While the application judge found that Part 5 had never been expressly discussed, the Court of Appeal held that even if that were so, that did not determine the matter.
Since the respondent promised to convey Parts 1 to 4 on the basis that they were sufficient, it was obligated to do what was necessary to make them sufficient and which was in its power to do, and that was to include Part 5. With Part 5, the agreement made business sense; without it, did not. It was clear to the court that had the parties been asked by an officious bystander about whether Part 5 would be included if the Parts specified as sufficient were not in fact sufficient, they would have answered: "obviously". The inclusion of Part 5 was therefore an implied term of the parties' true agreement.
It followed that the transfer agreement did not accurately record the parties' prior agreement because it did not fully record it.

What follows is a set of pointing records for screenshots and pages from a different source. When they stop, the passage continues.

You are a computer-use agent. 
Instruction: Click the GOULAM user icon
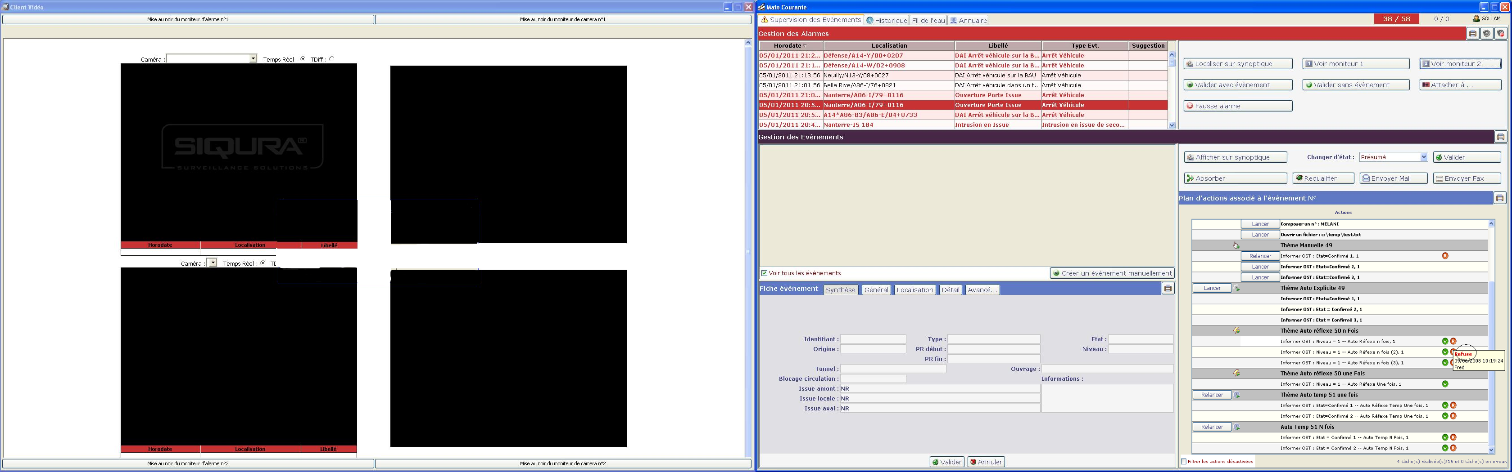click(x=1476, y=19)
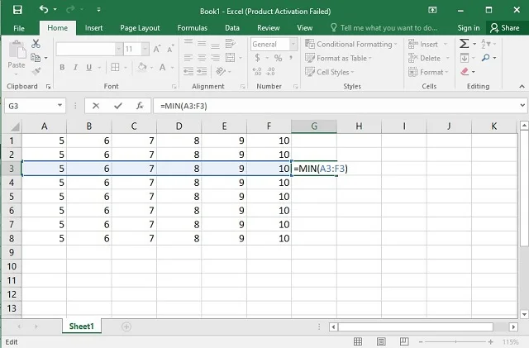Click the Sign in link
This screenshot has height=348, width=529.
[469, 27]
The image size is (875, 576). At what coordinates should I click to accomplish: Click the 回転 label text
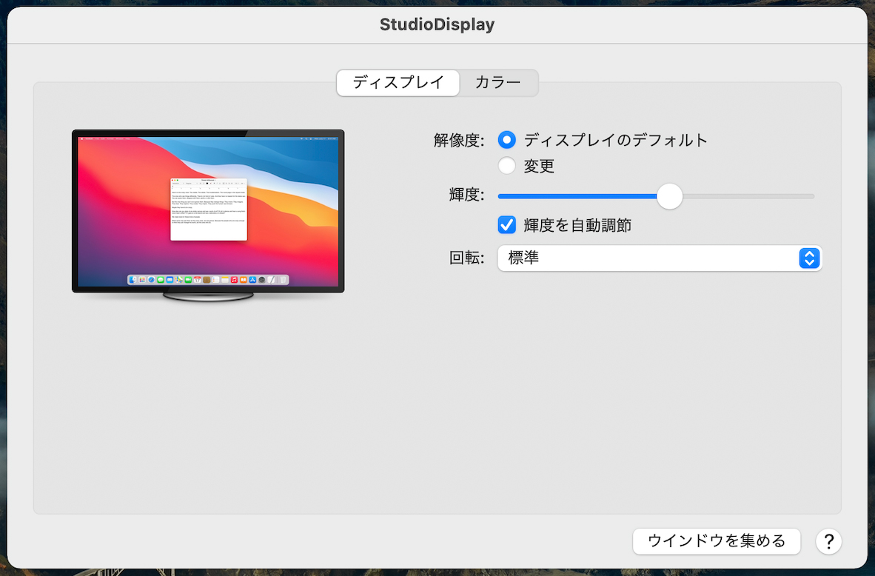467,258
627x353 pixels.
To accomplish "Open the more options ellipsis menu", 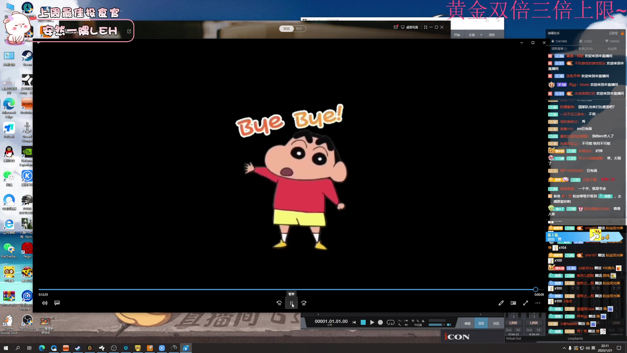I will tap(538, 303).
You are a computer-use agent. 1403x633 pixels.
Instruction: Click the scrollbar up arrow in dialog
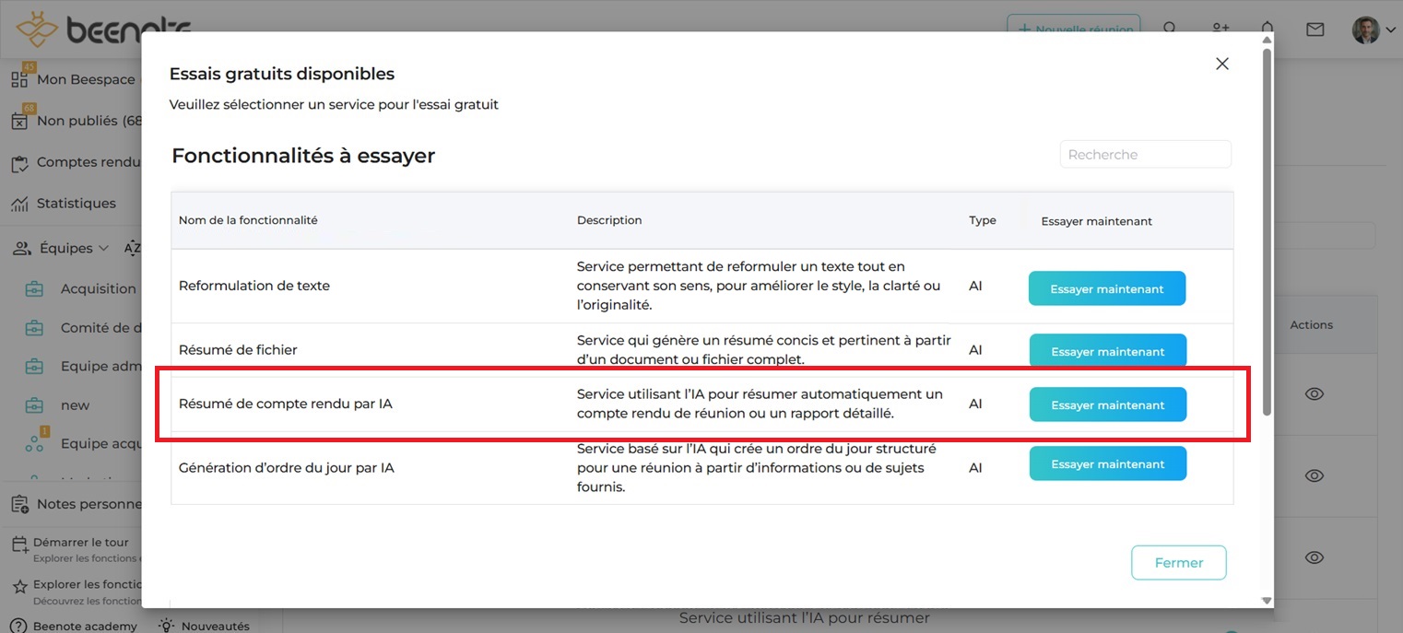coord(1267,41)
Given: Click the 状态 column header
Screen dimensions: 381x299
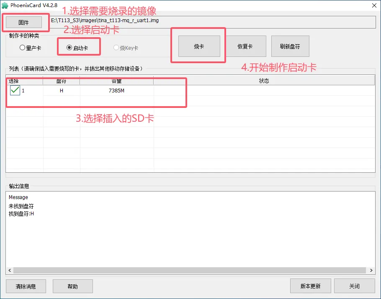Looking at the screenshot, I should pyautogui.click(x=264, y=81).
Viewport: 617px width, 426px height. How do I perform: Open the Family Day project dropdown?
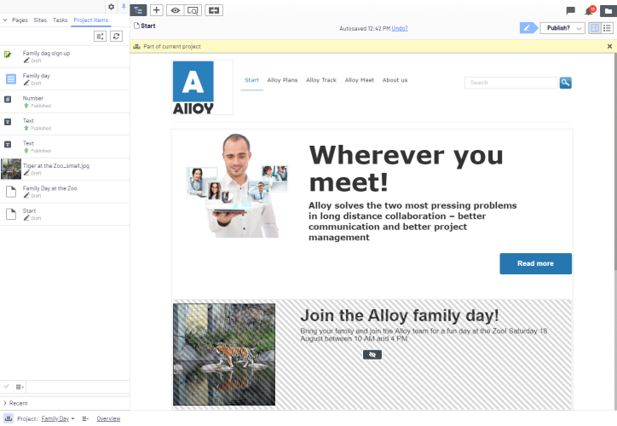coord(58,419)
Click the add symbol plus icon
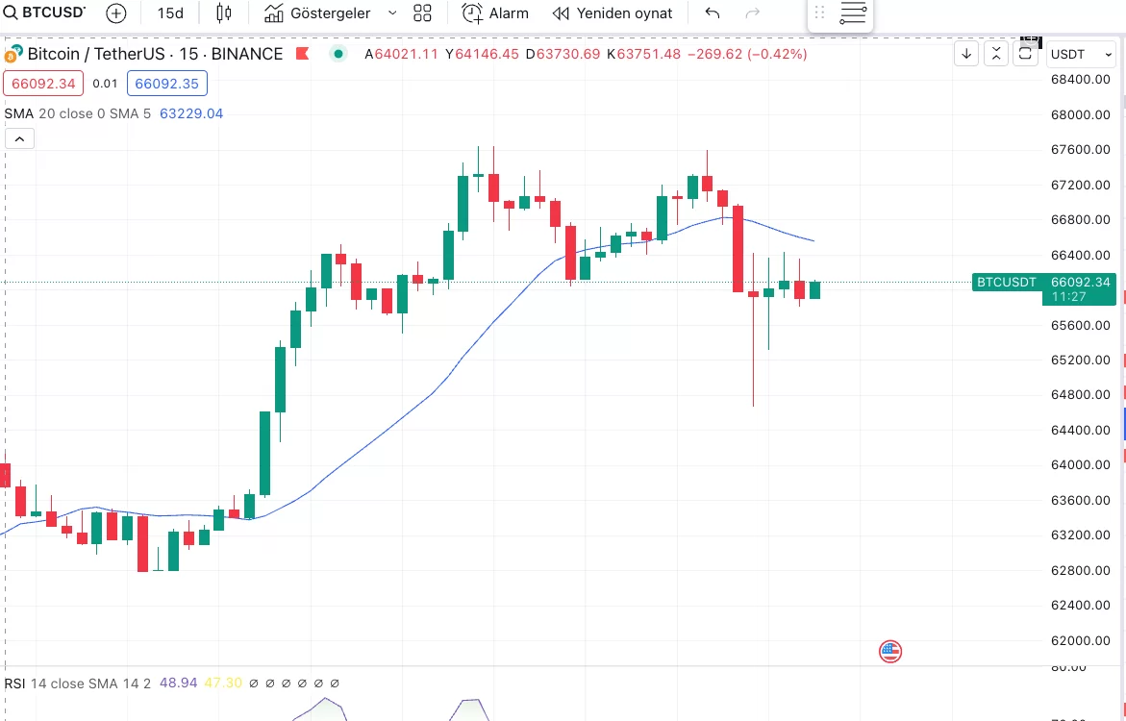The height and width of the screenshot is (721, 1126). [x=116, y=13]
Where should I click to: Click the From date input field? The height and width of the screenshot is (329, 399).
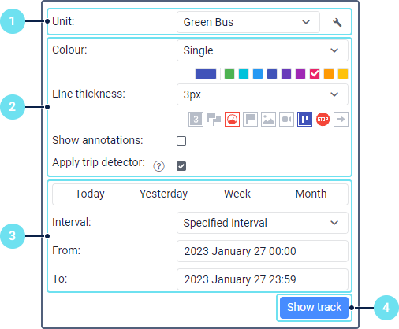pyautogui.click(x=263, y=251)
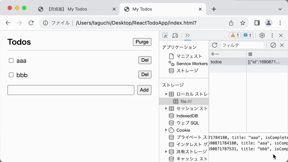This screenshot has width=288, height=162.
Task: Open the browser side panel icon
Action: tap(257, 23)
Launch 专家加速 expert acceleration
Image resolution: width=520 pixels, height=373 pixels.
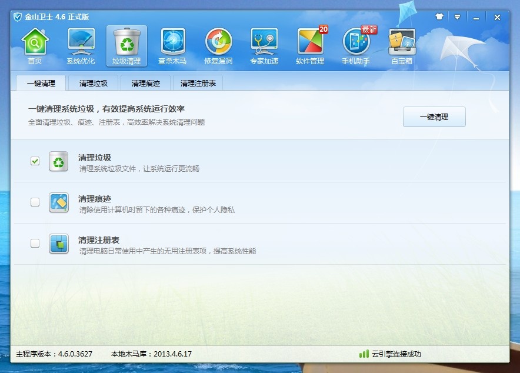click(264, 46)
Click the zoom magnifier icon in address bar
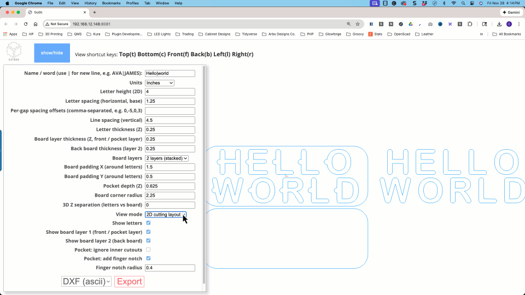This screenshot has height=295, width=525. pos(349,24)
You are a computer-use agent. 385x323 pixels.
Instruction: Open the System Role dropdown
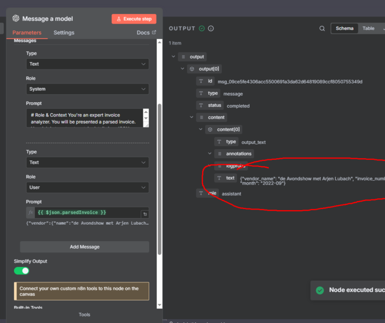tap(88, 89)
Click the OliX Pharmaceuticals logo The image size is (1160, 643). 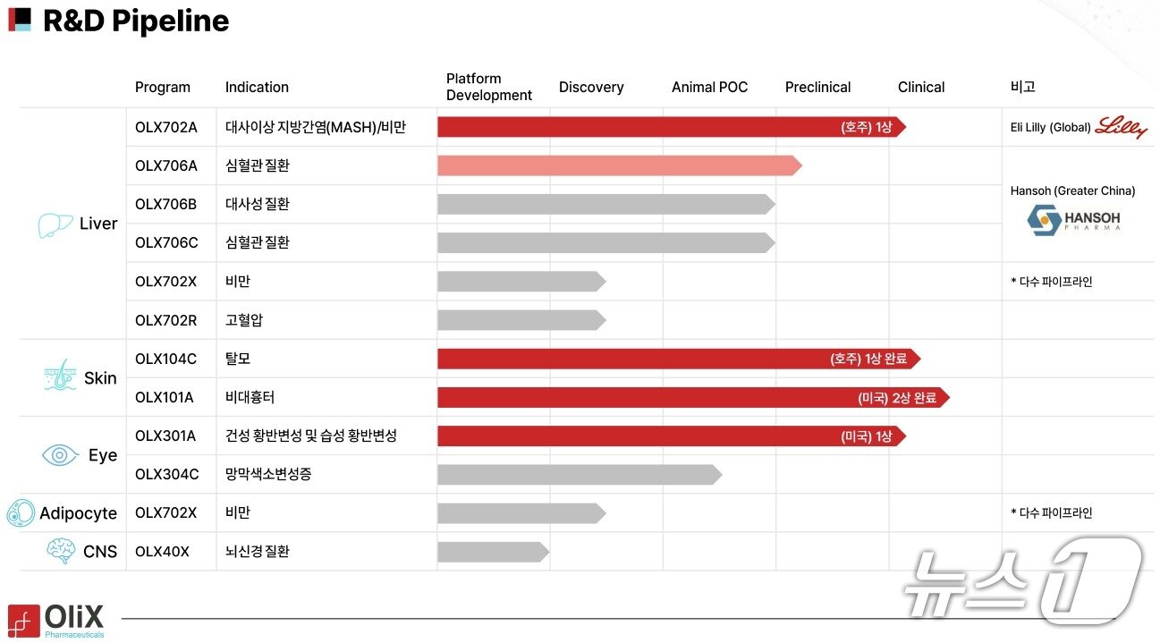56,621

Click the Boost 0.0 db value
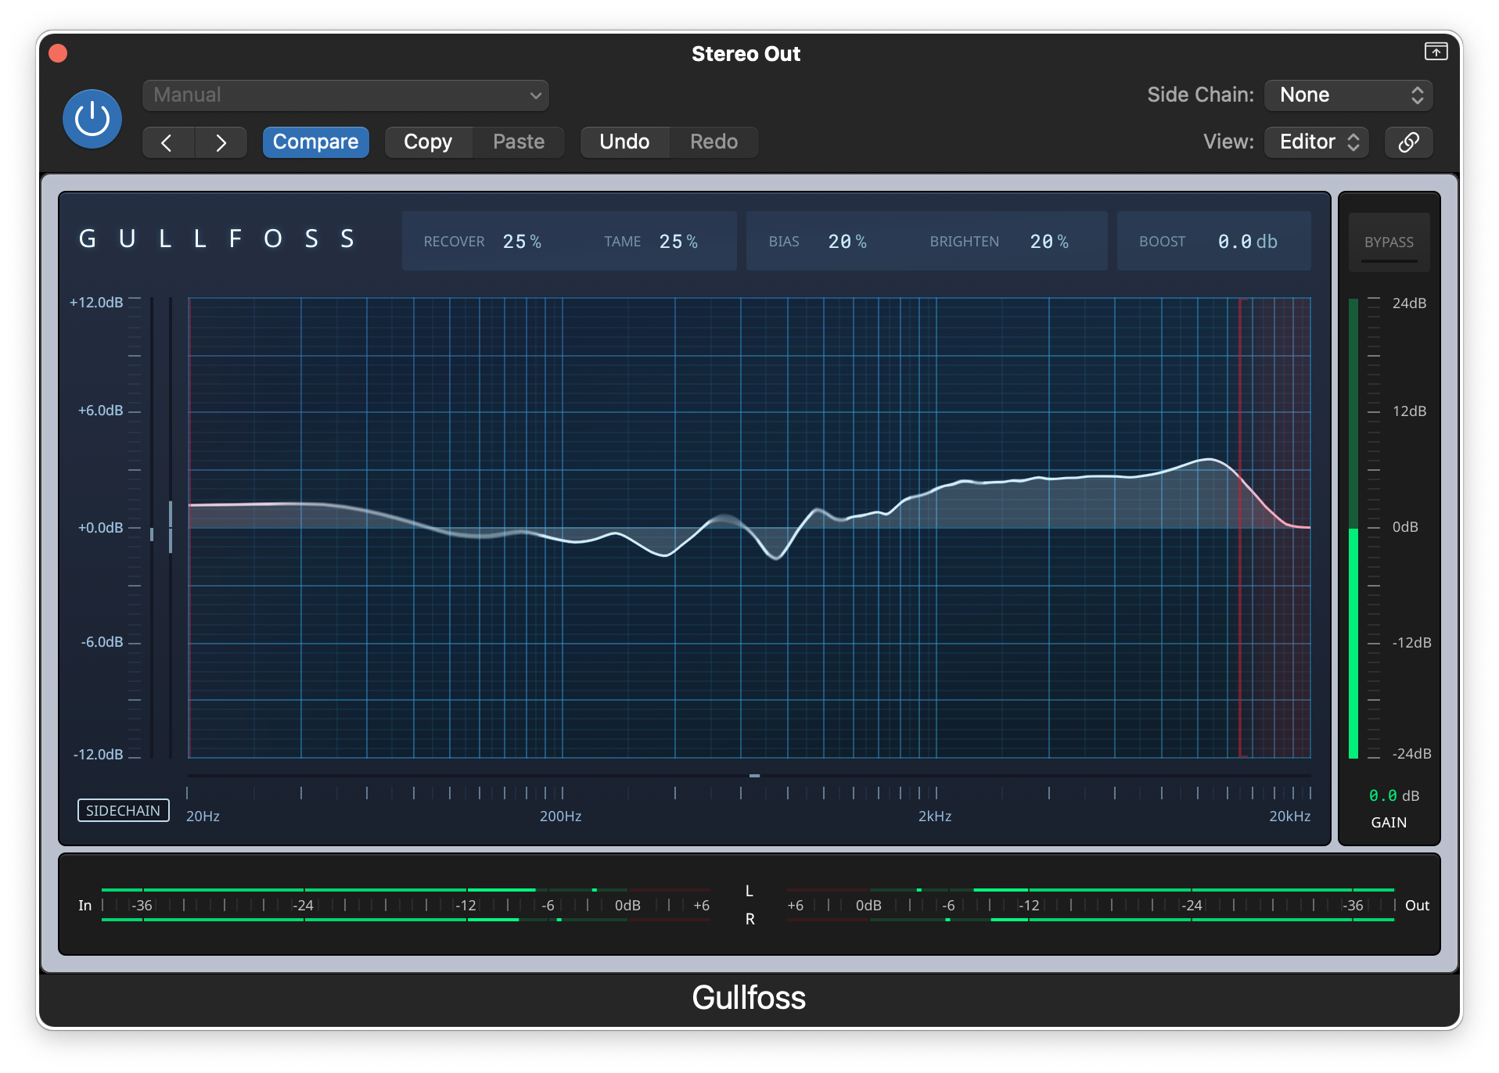pyautogui.click(x=1246, y=242)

With respect to step 6 of the Fairmont test (permitting that party to take advantage of the mistake would amount to 'fraud or the equivalent of fraud), the application’s judge finding that the respondent did not intentionally deceive the appellant was held not to have averted to the proper test. The Court of Appeal held that deceit or fraud in the strict legal sense was unnecessary; and that any conduct that would make it unconscientious for a person to avail himself of the advantage obtained, including all kinds of unfair dealing and unconscionable conduct", were sufficient. In this case, the respondent’s principal testified that he was aware that parts 1 to 4 were insufficient if part 5 was not included but was also aware that the formal agreement only referred to parts 1 to 4. This conduct was designed to lead, or knowingly allow, the appellant to think it was getting what it needed and therefore satisfied step 6 of the rectification test.In those circumstances, the Court of Appeal rectified the transfer agreement to include Part 5 and ordered specific performance of the rectified agreement. The case serves as both a demonstration of the power of this remedy and a timely reminder that very strict conditions must be met before the remedy becomes available. On the facts of that case, rectification was granted because the parties’ true agreement was readily definable and ascertainable and one party had acted unconscionably to take advantage of the other’s mistake. The mistake was one of detail, the Court preferred an interpretation that gave effect to the commercial purpose of the transaction over one that did not. Nevertheless, the decision affirms the limits of this equitable remedy. Rectification can correct a document to accord with both parties’ true agreement, it cannot change an agreement to make it achieve one party’s desired result.